To be done:
Copy out all of the items below line for line, without changing anything.

Click-target data:
---

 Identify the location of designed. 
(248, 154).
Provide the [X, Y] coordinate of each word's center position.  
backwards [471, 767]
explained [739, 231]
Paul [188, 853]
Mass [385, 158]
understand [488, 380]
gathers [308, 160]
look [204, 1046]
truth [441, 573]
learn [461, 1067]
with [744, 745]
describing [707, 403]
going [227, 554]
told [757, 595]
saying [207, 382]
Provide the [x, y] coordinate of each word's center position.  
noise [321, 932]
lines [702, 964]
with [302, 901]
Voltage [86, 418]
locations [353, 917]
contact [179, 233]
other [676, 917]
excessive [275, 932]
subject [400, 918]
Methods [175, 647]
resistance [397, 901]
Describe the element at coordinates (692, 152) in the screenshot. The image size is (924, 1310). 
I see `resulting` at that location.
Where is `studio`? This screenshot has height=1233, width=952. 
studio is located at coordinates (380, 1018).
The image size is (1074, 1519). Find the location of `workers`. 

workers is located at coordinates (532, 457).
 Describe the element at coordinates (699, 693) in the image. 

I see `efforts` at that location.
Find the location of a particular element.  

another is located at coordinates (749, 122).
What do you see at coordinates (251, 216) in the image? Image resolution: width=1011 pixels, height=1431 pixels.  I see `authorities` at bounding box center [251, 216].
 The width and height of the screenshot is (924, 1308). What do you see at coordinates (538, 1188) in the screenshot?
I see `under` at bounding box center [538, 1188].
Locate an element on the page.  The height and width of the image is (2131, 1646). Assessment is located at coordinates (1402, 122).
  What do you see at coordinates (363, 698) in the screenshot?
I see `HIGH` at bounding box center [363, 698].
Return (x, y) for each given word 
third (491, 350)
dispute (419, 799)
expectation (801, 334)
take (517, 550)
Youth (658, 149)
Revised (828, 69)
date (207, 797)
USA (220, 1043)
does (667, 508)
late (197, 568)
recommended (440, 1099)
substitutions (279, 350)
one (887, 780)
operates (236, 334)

---

The solution:
 Identify the location of designed. 
(248, 154).
Provide the [X, Y] coordinate of each word's center position.  
backwards [471, 767]
explained [739, 231]
Paul [188, 853]
Mass [385, 158]
understand [488, 380]
gathers [308, 160]
look [204, 1046]
truth [441, 573]
learn [461, 1067]
with [744, 745]
describing [707, 403]
going [227, 554]
told [757, 595]
saying [207, 382]
Provide the [x, y] coordinate of each word's center position.  
noise [321, 932]
lines [702, 964]
with [302, 901]
Voltage [86, 418]
locations [353, 917]
contact [179, 233]
other [676, 917]
excessive [275, 932]
subject [400, 918]
Methods [175, 647]
resistance [397, 901]
Describe the element at coordinates (692, 152) in the screenshot. The image size is (924, 1310). 
I see `resulting` at that location.
Where is `studio`? This screenshot has height=1233, width=952. 
studio is located at coordinates (380, 1018).
The image size is (1074, 1519). Find the location of `workers`. 

workers is located at coordinates (532, 457).
 Describe the element at coordinates (699, 693) in the image. 

I see `efforts` at that location.
Find the location of a particular element.  

another is located at coordinates (749, 122).
What do you see at coordinates (251, 216) in the image? Image resolution: width=1011 pixels, height=1431 pixels.  I see `authorities` at bounding box center [251, 216].
 The width and height of the screenshot is (924, 1308). What do you see at coordinates (538, 1188) in the screenshot?
I see `under` at bounding box center [538, 1188].
Locate an element on the page.  The height and width of the image is (2131, 1646). Assessment is located at coordinates (1402, 122).
  What do you see at coordinates (363, 698) in the screenshot?
I see `HIGH` at bounding box center [363, 698].
Return (x, y) for each given word 
third (491, 350)
dispute (419, 799)
expectation (801, 334)
take (517, 550)
Youth (658, 149)
Revised (828, 69)
date (207, 797)
USA (220, 1043)
does (667, 508)
late (197, 568)
recommended (440, 1099)
substitutions (279, 350)
one (887, 780)
operates (236, 334)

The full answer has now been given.